Tuesday, May 09, 2006

please don't judge me and please don't laugh

Dear friends,

Please don't judge me and please don't laugh. I have a problem. I've had it for as long as I can remember, but it's only just been diagnosed. It's debilitating, expensive and embarrassing.

I am a formophobe (form - o - phobe). Give me forms to fill in, paperwork to do, and I go to pieces. My heart starts racing, my palms go sweaty, in extreme cases I may hyperventilate. For most people, forms are a nuisance. For me, they're a nightmare. I mostly get through life by pretending that they don't exist. A thick package arrives from centrelink - I know what's inside it -- so I put it aside without even opening it up. Many of my friends are eager to fill in their tax returns so that they can get their $500 baby bonuses. Tax time holds few emotions for me because I don't earn enough to be required by law to fill in a return. Occasionally I feel a little sad that I won't get my $500. But it's the price of my fears.

I'm lucky because I have supportive family and friends to help me when things get too tough. But not all formophobes are as lucky as me. I've heard some of you say that no one in Australia needs to be homeless. And perhaps it's true. But you must understand that for a formophobe, sleeping outside at night is less scary than tackling a centrelink form. Homelessness is inevitable.
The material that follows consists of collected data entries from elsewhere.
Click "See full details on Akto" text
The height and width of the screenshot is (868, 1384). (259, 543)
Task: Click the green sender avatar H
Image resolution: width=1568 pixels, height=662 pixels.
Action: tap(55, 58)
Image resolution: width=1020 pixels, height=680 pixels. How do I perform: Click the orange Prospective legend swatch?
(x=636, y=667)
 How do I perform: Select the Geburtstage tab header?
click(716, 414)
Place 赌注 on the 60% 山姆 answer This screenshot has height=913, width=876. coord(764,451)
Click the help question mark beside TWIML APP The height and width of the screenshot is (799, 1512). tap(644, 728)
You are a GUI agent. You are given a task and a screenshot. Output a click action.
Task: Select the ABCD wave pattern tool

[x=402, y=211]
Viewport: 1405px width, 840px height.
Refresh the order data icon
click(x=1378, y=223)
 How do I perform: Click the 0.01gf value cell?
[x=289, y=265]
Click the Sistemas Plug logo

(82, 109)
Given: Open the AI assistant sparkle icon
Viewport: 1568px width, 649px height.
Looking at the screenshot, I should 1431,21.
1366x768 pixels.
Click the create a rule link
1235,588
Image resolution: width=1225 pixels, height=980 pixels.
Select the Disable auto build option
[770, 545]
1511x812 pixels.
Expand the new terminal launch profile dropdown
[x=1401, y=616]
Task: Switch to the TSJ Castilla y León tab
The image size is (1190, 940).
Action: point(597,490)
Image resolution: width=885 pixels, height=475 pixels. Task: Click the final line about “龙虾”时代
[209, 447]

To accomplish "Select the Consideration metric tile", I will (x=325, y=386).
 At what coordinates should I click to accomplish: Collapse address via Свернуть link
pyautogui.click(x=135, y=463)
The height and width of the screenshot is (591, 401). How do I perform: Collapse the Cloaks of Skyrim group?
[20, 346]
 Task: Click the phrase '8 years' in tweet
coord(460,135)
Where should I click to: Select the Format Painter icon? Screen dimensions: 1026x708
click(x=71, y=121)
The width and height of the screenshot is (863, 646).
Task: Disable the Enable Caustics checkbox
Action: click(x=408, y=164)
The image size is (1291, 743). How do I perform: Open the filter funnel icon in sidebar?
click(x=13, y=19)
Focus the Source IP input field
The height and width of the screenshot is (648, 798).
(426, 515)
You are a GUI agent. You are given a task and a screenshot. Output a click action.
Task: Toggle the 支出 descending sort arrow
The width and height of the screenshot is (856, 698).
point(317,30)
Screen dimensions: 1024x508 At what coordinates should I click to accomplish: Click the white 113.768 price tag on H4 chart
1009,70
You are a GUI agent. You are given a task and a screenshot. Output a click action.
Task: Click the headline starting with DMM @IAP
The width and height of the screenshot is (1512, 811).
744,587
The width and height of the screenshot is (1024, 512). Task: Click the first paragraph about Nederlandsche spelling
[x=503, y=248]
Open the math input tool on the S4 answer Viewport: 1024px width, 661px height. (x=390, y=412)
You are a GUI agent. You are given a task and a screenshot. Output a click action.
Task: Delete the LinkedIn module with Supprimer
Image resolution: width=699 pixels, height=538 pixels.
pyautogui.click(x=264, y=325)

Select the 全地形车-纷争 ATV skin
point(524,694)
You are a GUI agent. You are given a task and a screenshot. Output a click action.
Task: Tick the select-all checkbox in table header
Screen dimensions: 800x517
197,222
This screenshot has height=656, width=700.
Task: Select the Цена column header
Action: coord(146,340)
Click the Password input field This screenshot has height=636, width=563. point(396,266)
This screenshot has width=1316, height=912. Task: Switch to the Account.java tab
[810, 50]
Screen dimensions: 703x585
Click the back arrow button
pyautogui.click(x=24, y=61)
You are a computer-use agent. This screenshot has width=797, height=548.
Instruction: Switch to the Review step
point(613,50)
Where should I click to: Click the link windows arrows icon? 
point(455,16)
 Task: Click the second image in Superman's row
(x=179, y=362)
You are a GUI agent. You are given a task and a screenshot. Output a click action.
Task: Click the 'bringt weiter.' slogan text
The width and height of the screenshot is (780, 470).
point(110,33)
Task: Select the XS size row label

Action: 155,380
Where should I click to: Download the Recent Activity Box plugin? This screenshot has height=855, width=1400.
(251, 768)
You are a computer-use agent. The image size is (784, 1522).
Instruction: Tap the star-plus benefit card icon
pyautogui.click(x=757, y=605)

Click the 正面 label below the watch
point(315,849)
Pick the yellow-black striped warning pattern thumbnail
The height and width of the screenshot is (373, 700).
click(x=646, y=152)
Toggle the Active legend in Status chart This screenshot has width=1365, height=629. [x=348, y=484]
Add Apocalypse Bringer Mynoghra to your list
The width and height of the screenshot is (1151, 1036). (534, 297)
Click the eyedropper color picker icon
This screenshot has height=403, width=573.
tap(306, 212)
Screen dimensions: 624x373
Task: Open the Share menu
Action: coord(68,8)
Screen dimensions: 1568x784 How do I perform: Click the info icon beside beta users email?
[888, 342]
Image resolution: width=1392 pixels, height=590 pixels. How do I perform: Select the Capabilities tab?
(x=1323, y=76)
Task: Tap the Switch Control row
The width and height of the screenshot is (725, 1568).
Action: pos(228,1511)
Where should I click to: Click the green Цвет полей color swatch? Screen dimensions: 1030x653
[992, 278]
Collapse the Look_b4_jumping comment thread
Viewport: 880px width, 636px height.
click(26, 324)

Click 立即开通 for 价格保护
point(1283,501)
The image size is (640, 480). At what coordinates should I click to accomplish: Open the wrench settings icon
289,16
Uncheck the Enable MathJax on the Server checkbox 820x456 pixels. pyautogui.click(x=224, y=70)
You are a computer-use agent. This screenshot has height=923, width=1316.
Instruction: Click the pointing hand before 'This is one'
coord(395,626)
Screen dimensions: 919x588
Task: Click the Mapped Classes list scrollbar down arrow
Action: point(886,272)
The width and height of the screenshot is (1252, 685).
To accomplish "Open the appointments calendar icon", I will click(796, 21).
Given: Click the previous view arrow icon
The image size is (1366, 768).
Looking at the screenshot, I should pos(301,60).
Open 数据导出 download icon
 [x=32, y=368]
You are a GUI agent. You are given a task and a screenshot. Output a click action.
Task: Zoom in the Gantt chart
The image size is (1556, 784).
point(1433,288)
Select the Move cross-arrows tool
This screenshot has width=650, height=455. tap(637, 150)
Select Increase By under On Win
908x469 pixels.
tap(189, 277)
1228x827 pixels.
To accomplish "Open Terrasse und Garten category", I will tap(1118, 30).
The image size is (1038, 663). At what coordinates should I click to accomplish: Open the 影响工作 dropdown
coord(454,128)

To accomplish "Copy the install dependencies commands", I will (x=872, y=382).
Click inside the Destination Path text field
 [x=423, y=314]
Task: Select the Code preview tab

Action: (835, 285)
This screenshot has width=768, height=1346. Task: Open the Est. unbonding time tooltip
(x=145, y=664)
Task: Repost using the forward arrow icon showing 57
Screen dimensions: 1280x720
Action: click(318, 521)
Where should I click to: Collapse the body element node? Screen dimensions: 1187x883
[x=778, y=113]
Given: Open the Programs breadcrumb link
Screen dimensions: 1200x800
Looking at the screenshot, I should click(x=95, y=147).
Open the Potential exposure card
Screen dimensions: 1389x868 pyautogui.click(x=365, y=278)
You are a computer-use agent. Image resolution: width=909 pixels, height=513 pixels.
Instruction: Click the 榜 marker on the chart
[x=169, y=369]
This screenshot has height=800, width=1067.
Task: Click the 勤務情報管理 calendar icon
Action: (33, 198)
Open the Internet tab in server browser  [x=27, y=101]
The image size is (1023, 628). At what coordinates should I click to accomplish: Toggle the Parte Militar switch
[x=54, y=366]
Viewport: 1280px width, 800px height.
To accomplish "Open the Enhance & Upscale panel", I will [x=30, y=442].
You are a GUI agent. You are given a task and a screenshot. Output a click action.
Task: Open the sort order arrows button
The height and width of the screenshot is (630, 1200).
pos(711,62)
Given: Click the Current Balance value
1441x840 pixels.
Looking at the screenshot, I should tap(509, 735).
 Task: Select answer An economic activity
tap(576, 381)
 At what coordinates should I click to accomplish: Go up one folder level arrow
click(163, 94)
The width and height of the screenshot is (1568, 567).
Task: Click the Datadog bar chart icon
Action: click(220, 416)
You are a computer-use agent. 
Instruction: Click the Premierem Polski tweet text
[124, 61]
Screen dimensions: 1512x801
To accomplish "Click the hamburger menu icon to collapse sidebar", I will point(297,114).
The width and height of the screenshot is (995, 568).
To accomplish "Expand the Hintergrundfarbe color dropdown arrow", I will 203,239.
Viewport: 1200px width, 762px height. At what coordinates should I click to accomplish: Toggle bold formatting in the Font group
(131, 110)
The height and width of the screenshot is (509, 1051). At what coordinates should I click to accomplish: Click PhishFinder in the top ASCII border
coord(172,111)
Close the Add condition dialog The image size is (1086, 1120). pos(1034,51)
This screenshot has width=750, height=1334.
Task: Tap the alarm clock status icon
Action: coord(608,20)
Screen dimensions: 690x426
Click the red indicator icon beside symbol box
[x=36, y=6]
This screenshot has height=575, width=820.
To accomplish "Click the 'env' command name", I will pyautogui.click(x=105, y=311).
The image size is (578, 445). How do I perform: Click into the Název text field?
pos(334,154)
Things have come to a head at our place recently. Last week I got a letter from centrelink advising me that because I didn't fill in a form, my parenting payment has been cut. Not the best news, but we can probably get by without it. Then I got another letter saying that because my parenting payment has been cut, I now have to fill in another form or my family tax benefits will also be cut. Things will be very tight, but we'll manage. Then I got a letter saying that I haven't submitted a tax return for three years and unless I do so immediately, I'll have to pay back all of the centrelink payments I've received in that time. AAAAHHHHHH!!!!! [It's ALOT of money.]

So Andrew sat me down last night and made me do paperwork. Actually, I sat down and watched him do paperwork. Then I got too tense and so went out shopping instead.

But it's a start. And I am making some progress in other areas. School permission forms for example. I'm getting quite good at them.

2 Comments:

At 4:14 pm, Blogger Petrina said...

I feel for you Simone, and thank you for the reminder that we're all different and things that seem quite innocuous to one person can be terrifying to another.

Good luck with Centrelink - they're no fun at the best of times!

 
At 4:30 pm, Blogger Simone R. said...

You'll be relieved to know that I've never actually hyperventilated over a form.

Last night was probably time well spend. All centrelink stuff has been sortedout and I'm now awaiting a nice big tax cheque!